Security considerations?
> Published specification:
>
> multipart/form-data contains a series of parts, each of which has
> a "Name:" header. As with all multipart MIME types, each part has
> an optional Content-Type which defaults to text/plain.
This is a little bit wierd. Offhand, I don't know of any thing in
MIME that allows type-specific body part headers to be defined, or any
body part that defines such headers. It's not clear that existing
MIME parsers would support this.
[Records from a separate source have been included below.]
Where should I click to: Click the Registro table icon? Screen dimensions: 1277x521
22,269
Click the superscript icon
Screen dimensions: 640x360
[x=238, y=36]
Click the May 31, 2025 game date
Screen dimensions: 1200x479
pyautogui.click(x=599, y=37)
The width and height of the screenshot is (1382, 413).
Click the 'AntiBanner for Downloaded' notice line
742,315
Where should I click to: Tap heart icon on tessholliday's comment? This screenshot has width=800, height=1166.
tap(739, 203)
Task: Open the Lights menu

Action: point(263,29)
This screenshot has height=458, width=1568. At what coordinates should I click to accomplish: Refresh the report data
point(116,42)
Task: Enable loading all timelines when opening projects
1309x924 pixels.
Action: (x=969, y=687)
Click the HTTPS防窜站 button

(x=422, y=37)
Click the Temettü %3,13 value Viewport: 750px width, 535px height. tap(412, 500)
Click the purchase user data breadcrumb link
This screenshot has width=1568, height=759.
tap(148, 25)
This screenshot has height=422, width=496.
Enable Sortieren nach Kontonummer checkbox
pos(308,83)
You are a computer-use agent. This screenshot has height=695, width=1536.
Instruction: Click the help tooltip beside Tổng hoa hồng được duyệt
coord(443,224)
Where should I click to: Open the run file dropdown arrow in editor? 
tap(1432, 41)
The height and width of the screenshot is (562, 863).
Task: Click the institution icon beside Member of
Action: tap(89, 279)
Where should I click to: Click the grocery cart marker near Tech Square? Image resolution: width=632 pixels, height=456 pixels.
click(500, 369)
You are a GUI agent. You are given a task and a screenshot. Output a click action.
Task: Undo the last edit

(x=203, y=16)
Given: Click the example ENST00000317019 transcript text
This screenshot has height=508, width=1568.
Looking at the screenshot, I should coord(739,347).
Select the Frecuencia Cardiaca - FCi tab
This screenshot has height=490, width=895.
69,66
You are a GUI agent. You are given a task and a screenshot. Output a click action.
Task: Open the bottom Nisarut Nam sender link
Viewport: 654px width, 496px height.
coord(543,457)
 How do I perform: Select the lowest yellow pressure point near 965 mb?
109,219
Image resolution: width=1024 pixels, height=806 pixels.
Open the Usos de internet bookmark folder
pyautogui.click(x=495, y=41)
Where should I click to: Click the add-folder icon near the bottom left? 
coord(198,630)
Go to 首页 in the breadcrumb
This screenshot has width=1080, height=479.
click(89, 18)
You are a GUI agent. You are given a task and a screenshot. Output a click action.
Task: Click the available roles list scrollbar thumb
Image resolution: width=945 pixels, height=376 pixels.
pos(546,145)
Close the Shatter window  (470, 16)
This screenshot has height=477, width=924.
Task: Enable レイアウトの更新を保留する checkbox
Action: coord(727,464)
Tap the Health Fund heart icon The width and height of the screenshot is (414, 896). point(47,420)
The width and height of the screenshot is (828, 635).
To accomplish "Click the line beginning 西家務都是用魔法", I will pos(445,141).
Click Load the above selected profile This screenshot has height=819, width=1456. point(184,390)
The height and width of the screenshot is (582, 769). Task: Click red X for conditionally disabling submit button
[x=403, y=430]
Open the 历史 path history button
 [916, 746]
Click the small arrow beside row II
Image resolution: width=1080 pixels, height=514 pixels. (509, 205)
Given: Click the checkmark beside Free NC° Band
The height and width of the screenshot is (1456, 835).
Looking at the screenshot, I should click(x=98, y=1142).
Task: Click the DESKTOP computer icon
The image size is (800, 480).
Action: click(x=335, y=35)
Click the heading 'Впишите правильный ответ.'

Even if they were to support it,
there's a strong argument to be made that it should be called
Content-{something}.
I take it that the Name header is a body part header, that is, it's
in the same group of headers as the content-type header, like so:
content-type: multipart/form-data; boundary=foo
--foo
content-type: text/plain
name: xyzzy1
stuff
--foo
content-type: text/plain
name: xyzzy2
stuff2
--foo--
> multipart/form-data headers may optionally include a Content-Length
> header both in the overall reply and in individual components. The
> content-length is *not* intended as a replacement for the multipart
> boundary as a way of detecting the end of an individual component.
> It is *only* supplied as a way forwarning the server of the amount
> of data coming.
This is a Bad Idea. There's already a nonstandard Content-Length
header in use in email, and it's caused a tremendous amount of
problems. This variant use of Content-Length would only add to the
confusion. (I assume this would be the length of the canonical form,
not the encoded form, of the body part.)
Keith